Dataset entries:
------------------------------------------------------------------------
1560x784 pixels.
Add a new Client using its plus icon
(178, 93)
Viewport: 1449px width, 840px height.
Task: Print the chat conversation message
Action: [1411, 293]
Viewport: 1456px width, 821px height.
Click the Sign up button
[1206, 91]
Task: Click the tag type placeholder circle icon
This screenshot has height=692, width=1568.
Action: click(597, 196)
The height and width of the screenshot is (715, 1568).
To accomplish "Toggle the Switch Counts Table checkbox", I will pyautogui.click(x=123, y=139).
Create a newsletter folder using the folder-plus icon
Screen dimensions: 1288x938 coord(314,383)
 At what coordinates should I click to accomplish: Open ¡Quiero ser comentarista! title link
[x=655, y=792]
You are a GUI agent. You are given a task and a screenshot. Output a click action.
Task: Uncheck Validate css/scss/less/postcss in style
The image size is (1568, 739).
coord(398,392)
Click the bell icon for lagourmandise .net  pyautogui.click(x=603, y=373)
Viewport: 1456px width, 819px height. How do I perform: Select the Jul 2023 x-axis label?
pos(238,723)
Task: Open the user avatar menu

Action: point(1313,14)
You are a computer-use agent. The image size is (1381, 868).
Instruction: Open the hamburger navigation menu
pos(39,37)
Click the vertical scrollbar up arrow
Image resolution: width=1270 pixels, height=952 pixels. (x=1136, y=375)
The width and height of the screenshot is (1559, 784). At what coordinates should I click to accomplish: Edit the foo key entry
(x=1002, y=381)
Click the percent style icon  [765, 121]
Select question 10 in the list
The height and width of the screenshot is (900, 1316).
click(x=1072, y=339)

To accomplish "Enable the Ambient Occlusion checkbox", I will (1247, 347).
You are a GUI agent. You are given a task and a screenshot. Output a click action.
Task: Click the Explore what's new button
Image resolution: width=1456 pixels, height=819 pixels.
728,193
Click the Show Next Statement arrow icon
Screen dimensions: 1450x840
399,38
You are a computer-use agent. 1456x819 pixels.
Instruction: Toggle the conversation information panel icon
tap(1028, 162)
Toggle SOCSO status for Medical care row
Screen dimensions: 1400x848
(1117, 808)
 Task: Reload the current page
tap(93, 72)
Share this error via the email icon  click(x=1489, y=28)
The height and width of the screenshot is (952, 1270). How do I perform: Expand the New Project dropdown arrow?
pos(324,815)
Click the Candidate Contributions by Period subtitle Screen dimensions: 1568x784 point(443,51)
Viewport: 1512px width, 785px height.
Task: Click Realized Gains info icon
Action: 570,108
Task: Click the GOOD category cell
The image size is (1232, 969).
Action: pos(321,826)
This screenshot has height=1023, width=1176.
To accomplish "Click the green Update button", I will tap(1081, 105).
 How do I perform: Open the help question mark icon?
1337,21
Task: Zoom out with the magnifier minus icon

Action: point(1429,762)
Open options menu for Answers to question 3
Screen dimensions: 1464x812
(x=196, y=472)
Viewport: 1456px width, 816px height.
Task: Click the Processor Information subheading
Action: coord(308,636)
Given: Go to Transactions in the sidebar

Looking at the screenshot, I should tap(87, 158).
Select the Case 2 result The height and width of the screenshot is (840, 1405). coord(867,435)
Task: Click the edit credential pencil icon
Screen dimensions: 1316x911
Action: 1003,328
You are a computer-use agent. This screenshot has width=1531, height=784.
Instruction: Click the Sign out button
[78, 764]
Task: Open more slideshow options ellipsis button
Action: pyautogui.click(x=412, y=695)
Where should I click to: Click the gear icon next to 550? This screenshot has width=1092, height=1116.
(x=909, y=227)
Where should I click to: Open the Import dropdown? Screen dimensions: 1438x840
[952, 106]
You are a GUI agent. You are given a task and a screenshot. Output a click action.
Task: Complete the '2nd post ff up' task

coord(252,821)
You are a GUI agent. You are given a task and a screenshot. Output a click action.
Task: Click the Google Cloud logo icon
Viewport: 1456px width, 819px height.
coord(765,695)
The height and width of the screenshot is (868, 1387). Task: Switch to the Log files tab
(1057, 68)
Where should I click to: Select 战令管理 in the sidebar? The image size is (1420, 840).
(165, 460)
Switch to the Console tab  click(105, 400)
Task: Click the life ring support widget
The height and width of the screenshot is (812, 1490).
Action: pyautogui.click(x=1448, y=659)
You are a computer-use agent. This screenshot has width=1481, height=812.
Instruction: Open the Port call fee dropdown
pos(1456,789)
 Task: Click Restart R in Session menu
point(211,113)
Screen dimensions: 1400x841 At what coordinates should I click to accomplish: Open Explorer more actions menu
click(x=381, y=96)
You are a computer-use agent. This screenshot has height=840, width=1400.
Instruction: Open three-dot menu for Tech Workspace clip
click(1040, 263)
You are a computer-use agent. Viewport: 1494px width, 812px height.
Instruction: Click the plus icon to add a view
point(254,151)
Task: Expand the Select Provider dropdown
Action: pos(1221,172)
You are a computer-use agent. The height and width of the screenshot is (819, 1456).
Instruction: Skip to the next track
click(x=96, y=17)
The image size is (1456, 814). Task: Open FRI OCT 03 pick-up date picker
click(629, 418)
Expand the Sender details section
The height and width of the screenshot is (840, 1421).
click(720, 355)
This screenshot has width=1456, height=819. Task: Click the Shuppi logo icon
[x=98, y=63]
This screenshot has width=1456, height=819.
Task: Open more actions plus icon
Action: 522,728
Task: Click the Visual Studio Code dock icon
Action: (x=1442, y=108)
------------------------------------------------------------------------
**EXERCISE DIRECTIONS**
Determine how many lines of the records above hold the word "computer" and give the number with nothing added.

**OUTPUT OF THE TASK**
7